**Required tasks:**
1. Before the CloudFisher passage and the listing below, condense the paragraph that begins "The current iteration of the nets" into a short bulleted list that keeps its main facts.
2. In the CloudFisher passage below, reproduce the text from "The current iteration" to "and a school.", swapping "villages" for "settlements".

**Excerpted passage:**
A partnership between Morocco’s Dar Si Hmad non-profit and Germany’s The Water Foundation and Aqualonis, the award-winning CloudFisher water gathering project is now being expanded to help other communities. Located on Mount Boutmezguida in the pre-Saharan Atlas Mountains, CloudFisher nets gather water from the frequent heavy fogs and funnel it into storage tanks and pipelines that provide clean drinking water directly to homes.
The current iteration of the nets and structures have been years in the making and are able to withstand winds of up to 120 miles per hour. The project has been particularly successful in helping the women and children of the region save time (multiple hours per day used to be spent gathering water) and preserve local cultures. Droughts have been increasing in recent years, forcing many of the subsistence farmers to sell their cattle and move elsewhere. As a result, the local language and culture was in decline. Now, the CloudFisher project has proven to be so successful that it is expanding into a total of 13 villages on the mountain and has spawned an observatory and a school.
Water scarcity is becoming increasingly disruptive, as communities and families fracture in the fight to survive. Hardworking solutions are necessary to make the most of extremely limited resources. Architects have found a way to gather minute amounts of rain for cooking and cleaning that also uses the water to cool homes. And a new solar panel design gathers moisture and transforms it into drinking water available directly from an integrated tap. How could renewable energy supplies be combined for ever more sustainable solutions?

**Given information:**

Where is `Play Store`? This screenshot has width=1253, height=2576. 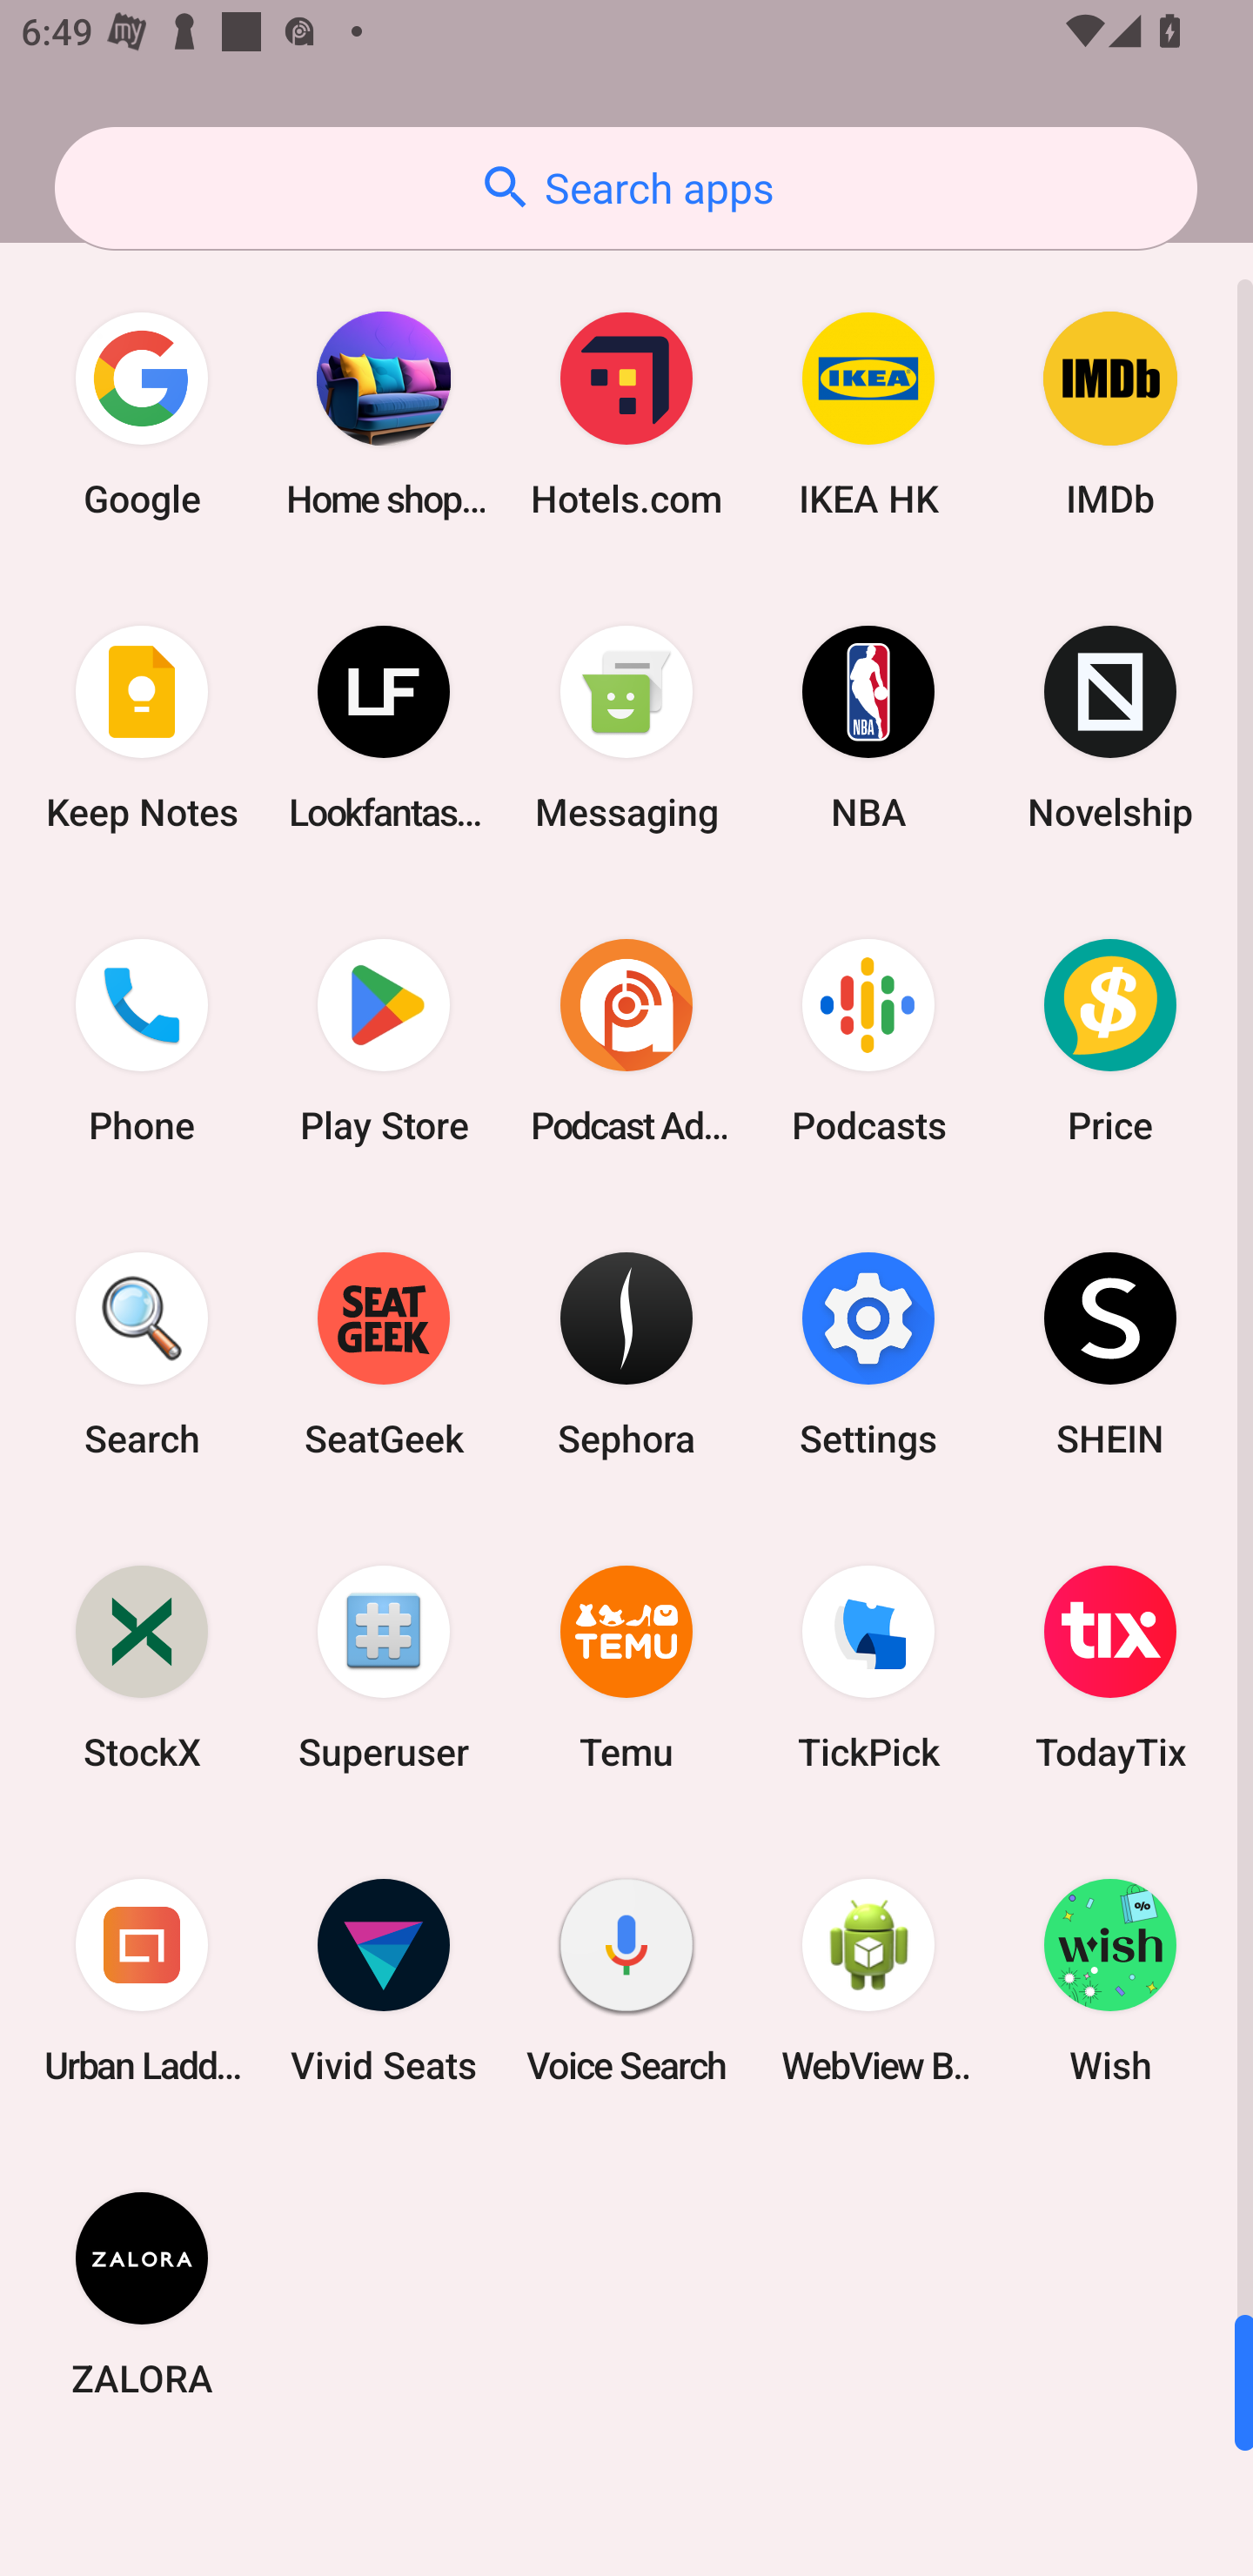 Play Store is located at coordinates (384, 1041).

**Answers per task:**
1.
- The nets and structures took years to develop and can withstand winds of up to 120 miles per hour.
- The project saves time for the region's women and children, who used to spend multiple hours a day gathering water.
- It helps preserve local cultures. Increasing droughts had forced many subsistence farmers to sell their cattle and move elsewhere, so the local language and culture were in decline.
- Its success has led to expansion into a total of 13 villages on the mountain, and it has spawned an observatory and a school.

2.
The current iteration of the nets and structures have been years in the making and are able to withstand winds of up to 120 miles per hour. The project has been particularly successful in helping the women and children of the region save time (multiple hours per day used to be spent gathering water) and preserve local cultures. Droughts have been increasing in recent years, forcing many of the subsistence farmers to sell their cattle and move elsewhere. As a result, the local language and culture was in decline. Now, the CloudFisher project has proven to be so successful that it is expanding into a total of 13 settlements on the mountain and has spawned an observatory and a school.